◆ Your assignment
Transcribe exactly each line of the entries, from the opening line to the line with "You are a computer-use agent. Viewport: 1200px", with both of those lines included.

Stored data
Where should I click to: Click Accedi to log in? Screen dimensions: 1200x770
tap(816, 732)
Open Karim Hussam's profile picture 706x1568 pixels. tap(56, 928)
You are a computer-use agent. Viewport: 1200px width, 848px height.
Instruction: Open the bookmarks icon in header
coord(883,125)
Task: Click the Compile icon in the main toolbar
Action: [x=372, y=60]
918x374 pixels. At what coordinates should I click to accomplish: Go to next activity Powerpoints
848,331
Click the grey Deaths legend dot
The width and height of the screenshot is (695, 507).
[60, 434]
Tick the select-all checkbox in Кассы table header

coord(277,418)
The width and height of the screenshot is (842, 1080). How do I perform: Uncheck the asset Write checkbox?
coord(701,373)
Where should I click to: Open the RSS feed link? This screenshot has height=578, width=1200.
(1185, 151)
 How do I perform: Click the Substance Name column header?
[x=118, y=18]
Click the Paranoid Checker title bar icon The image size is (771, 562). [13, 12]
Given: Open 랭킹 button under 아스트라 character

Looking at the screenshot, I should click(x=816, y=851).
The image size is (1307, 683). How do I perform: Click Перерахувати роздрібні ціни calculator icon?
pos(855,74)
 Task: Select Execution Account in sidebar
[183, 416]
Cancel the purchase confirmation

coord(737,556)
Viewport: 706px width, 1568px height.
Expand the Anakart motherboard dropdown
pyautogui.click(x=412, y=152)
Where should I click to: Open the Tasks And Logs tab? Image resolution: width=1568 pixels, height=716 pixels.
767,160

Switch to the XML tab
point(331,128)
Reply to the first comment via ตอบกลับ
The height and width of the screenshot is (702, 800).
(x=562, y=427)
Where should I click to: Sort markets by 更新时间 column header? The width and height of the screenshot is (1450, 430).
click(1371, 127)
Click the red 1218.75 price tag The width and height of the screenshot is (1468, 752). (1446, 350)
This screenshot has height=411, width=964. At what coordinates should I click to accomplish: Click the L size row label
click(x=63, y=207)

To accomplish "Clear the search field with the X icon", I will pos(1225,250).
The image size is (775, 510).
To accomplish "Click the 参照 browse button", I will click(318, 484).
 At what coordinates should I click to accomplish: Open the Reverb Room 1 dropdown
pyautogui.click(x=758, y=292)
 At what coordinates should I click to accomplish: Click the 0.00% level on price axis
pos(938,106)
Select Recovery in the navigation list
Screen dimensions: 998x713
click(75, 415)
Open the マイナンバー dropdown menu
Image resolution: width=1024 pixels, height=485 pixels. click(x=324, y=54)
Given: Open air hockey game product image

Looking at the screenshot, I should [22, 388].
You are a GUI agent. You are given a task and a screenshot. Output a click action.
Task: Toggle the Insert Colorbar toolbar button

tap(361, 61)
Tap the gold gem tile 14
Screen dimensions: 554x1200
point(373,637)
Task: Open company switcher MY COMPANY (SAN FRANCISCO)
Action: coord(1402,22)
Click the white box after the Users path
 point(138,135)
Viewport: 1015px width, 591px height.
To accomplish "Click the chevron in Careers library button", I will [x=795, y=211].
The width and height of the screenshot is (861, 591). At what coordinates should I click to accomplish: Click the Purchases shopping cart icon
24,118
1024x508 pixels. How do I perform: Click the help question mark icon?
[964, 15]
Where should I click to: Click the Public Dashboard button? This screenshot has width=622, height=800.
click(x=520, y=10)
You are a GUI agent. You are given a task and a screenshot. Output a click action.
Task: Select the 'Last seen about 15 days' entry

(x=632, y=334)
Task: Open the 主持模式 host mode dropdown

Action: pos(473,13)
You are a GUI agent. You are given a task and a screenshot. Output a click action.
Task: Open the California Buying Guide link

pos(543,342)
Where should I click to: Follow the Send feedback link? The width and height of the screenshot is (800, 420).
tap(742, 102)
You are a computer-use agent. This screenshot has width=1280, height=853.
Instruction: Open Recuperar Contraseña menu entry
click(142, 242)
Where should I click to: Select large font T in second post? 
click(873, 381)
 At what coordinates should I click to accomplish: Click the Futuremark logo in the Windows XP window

◆ Answer to the problem
Where should I click to: Click Accedi to log in? Screen dimensions: 1200x770
tap(816, 732)
Open Karim Hussam's profile picture 706x1568 pixels. tap(56, 928)
You are a computer-use agent. Viewport: 1200px width, 848px height.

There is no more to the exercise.